I was having a read of the always excellent 7amkickoff’s blog yesterday. I don’t read lots of blogs (not even my own! But you could probably tell that given the typos sometimes 😉 ) but occasionally check in on some and this one intrigued me because it was about the possibility of the UEFA Super League becoming a reality. Have a read for more details because he does it in far more detail than I ever would and does it far more justice than me.  The crux of the piece is that there will be a revised format where every team plays each other instead of in small groups of four, with the top eight from 36 teams going through to a knockout stage. All designed to give more of the big teams more moeny and more high profile games. They would also have a ‘seeding’ system for the top eight teams, who would always get in to the competition no matter their league position.

But it has triggered me to thinking this morning: what would happen to me personally in terms of my football experience if this league came into force?

Fore one thing it will surely mean the domestic Premier League becomes more devalued. You know how some teams who are fighting for their spot to remain in the Premier League, basically put out weakened teams in the FA Cup, because they might have another game in the Premier League a few days later? That is what will essentially happen in the Super League, only you’ll get teams fielding weakened sides in the Premier League because they know the value of finishing in the better positions in the Super League. It will devalue the domestic league completely and it wouldn’t surprise me if there was even less money that could fall down the leagues as a result of the devaluing of the Premier League. It would create an elite NFL style selection of teams who eat at the top table and it would be very difficult to break in to if you aren’t chucking hundreds of millions at your football team.

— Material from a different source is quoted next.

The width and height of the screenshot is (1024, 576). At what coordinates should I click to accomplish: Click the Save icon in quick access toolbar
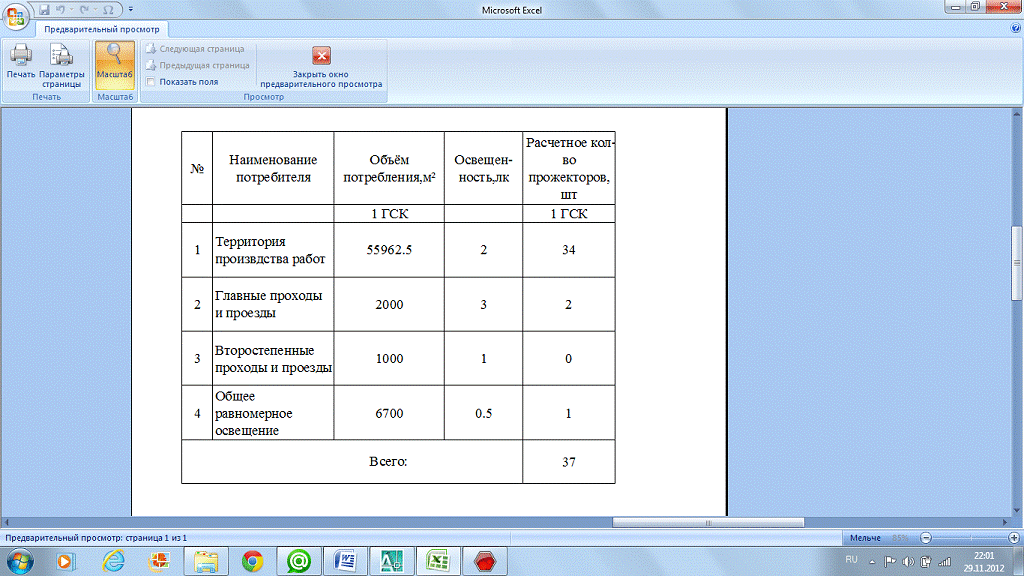[x=44, y=9]
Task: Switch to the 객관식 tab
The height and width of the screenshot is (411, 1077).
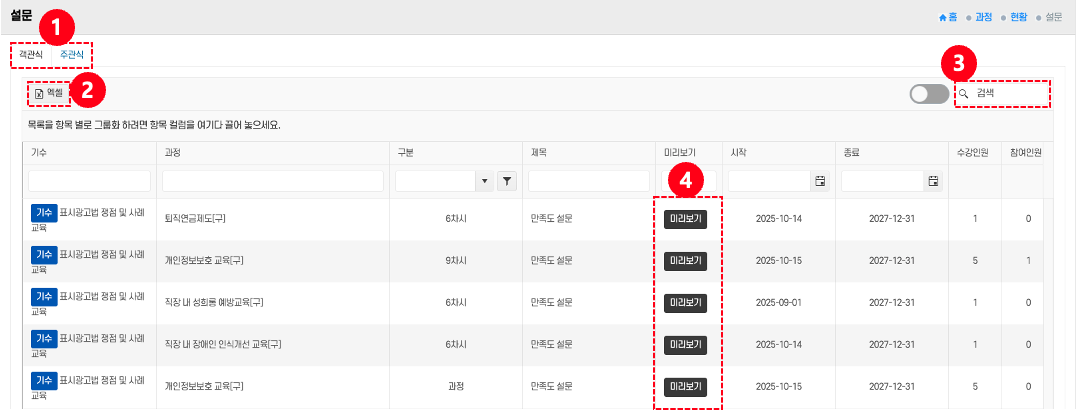Action: coord(31,54)
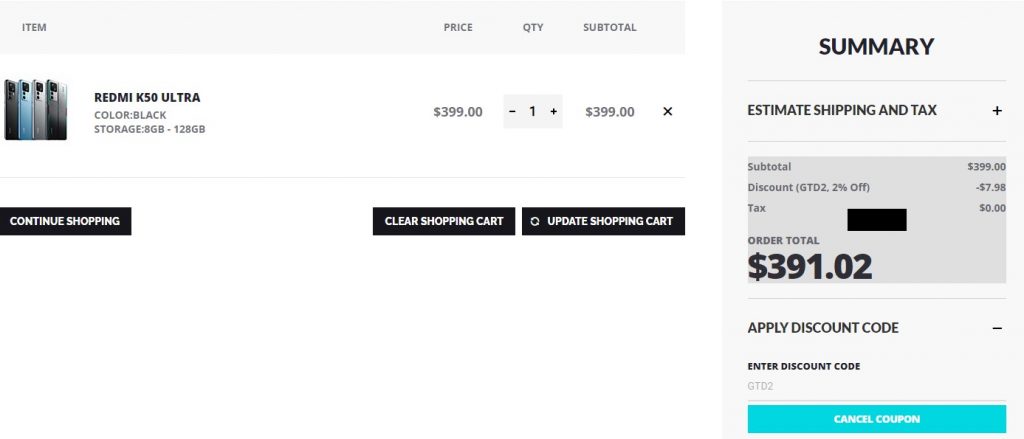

Which would be a bad day for Arsenal fans with absent owners like KSE at the table.

I’ve always admired Arsenal’s ‘doing it the right way’ approach, but the opportunity to do the ‘right way’ and succeed amongst the financially doped clubs will essentially cease to exist if this super league gets the go ahead, which 7amkickoff says reports say is ‘99% certain’. Will winning the Premier League mean as much? Does it spell the end of the League Cup, or maybe even the FA Cup? Probably the League Cup, which again means smaller teams down the football pyramid won’t get their slice of revenues as a result of not playing in big cup ties. It would be one less competition to win, one less trophy and one less day out for fans at Wembley. I know in recent years it has become the Man City Cup, but that dominance won’t last forever and where other teams have the opportunity to win it is an opportunity to live the highs for fans. I was there a few year’s ago when Mustafi balls’d up and we lost to City in the cup and it wasn’t a fun day in the end, but the build up, the camaraderie, the walk to Wembley – I wouldn’t change any of it for the world. Except the result, obviously!

That would dissolve away and the FA Cup would probably be at risk too. Do you remember when Man United ‘opted out’ all of those years ago because they were playing the World Club Cup? Fergie just pulled his team out in 2000 and whilst I’m sure Chelski fans were happy in the end because they lifted a trophy, most of the press that year had talked about there being a sense of the competition being devalued because not only were arguably the best team not in the competition, but they were also the holders of the competition. If there is going to be so many more games in this Super League what do we think some of these bigger clubs will do? They will pull their participation in competitions like this, because they will argue that their players should not be playing around 65 games in a nine month season.

There’s also the selfish and partisan fan side of me that thinks that I don’t want to become a fan of a team who is constantly battling just to try to stay in an elite seeded top eight side. And when even that becomes some kind of ‘trophy’ or aspiration point for us to aim for – because we are nowhere near it right now – it just becomes all the more frustrating to see the decline of us. And even if next season Arteta turns us in to a side challenging fro the top four again, it doesn’t mean too much, because this League would mean we are challenging for top four, just to become some kind of mid-table mediocrity side in Europe. It isn’t exciting in the slightest and I have no interest in it.

Again, selfishly, I quite enjoy those early stages in the FA Cup when you get to go away to a small ground and experience different types of football, like away at Blackpool, Preston or Nottingham Forest. It’s a little different. Heading off to Barcelona season after season will soon have its drain, not least on the wallet, so it’s another problem that whilst I realise is only for a small minority of Arsenal fans, will still be something which makes watching Arsenal live and in the flesh all the more unobtainable.

But what can we do? We just have to sit here and take it as fans because European football and the Premier League have evolved beyond a sport and in to a business model and this is just diversification. This is evolution for the sake of the bank balance and there is nothing we fans can do. Much like the global pandemic has left us powerless to respond, this European Super League will be exactly the same, which makes me sad.

Catch you all tomorrow. Hopefully we can start looking forward to the weekend.